= ACTIVITY =
Where a line of the material includes the string "plus", copy that line.

= MATERIAL FOR THE TASK =
::::

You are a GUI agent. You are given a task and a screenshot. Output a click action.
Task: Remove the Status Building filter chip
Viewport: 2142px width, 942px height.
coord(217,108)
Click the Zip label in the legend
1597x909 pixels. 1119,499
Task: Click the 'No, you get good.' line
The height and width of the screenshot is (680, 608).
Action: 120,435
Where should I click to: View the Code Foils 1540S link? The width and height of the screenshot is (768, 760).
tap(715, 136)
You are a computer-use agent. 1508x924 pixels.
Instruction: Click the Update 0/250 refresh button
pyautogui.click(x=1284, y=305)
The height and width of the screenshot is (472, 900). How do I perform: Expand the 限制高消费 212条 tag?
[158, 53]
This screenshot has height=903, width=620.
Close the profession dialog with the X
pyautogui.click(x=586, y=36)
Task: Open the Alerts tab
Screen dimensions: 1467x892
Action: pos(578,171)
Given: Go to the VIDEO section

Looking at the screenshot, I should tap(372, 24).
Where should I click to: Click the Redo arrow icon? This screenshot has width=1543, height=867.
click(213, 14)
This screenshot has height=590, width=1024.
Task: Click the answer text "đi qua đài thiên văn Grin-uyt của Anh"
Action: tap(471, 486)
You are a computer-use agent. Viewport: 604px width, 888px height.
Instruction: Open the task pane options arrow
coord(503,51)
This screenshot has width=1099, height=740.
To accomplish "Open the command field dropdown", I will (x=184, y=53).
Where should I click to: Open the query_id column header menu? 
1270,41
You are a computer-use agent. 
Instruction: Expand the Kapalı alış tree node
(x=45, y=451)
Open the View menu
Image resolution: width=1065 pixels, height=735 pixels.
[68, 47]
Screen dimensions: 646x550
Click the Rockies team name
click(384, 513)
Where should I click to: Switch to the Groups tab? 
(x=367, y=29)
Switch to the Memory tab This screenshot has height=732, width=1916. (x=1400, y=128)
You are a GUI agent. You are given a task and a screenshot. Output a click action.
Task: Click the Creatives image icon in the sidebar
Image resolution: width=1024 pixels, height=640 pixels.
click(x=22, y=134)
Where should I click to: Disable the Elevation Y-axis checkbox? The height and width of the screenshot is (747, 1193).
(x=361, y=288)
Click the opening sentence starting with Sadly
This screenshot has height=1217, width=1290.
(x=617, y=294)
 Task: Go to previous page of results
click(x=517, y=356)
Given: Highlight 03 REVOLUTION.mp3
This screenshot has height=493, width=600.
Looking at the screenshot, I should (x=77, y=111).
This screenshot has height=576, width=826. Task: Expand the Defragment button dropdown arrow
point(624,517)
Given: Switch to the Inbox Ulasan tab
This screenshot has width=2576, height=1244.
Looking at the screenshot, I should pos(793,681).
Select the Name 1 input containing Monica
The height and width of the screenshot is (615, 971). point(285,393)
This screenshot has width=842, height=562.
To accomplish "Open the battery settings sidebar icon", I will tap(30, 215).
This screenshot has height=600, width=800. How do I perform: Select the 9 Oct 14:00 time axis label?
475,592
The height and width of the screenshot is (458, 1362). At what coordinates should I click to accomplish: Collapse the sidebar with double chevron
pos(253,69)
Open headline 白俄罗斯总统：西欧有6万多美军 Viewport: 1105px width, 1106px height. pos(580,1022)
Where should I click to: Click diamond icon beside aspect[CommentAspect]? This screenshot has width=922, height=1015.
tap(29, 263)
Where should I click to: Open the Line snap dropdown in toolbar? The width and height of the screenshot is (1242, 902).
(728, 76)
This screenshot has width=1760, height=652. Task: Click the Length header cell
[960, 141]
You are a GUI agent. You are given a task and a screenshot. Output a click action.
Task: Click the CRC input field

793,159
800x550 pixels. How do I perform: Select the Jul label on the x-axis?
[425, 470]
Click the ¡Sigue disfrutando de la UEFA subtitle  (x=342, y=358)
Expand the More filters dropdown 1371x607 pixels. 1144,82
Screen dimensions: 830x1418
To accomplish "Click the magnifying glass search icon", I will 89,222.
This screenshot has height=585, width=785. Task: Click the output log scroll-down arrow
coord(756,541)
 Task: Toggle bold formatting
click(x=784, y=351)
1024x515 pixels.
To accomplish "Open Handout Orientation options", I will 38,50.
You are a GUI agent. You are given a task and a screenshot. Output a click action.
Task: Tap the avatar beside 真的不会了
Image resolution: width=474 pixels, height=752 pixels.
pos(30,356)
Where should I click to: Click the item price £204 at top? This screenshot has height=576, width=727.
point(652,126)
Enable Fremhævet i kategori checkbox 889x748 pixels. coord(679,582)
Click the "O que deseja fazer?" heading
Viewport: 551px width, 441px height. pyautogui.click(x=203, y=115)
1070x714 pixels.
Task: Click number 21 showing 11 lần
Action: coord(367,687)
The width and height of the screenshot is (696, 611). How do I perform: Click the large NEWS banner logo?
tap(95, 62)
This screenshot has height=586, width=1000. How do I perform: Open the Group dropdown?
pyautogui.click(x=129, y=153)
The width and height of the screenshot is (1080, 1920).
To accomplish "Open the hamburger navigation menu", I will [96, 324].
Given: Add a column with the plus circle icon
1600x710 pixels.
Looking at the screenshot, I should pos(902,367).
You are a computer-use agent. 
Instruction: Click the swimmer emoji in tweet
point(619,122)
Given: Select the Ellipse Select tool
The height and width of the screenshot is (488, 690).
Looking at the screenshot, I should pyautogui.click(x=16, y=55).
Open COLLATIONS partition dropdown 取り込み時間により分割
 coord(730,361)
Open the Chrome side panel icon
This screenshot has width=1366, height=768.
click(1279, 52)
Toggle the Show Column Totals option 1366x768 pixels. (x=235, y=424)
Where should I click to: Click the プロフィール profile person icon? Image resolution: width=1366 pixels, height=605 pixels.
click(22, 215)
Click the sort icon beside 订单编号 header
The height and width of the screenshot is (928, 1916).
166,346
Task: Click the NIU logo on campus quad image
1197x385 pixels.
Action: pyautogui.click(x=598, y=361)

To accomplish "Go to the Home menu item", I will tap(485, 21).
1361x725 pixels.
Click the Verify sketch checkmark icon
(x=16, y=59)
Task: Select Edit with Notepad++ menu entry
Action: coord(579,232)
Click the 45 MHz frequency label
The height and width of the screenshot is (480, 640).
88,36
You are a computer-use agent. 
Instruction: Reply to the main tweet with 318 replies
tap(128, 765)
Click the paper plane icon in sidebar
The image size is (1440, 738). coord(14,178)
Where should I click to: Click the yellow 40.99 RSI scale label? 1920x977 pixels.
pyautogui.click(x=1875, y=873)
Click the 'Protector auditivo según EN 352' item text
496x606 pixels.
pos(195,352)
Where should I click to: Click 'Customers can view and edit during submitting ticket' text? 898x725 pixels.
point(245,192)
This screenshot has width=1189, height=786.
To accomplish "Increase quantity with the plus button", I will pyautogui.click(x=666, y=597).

::::

= EXERCISE ANSWER =
Given: Add a column with the plus circle icon
To accomplish "Increase quantity with the plus button", I will pyautogui.click(x=666, y=597).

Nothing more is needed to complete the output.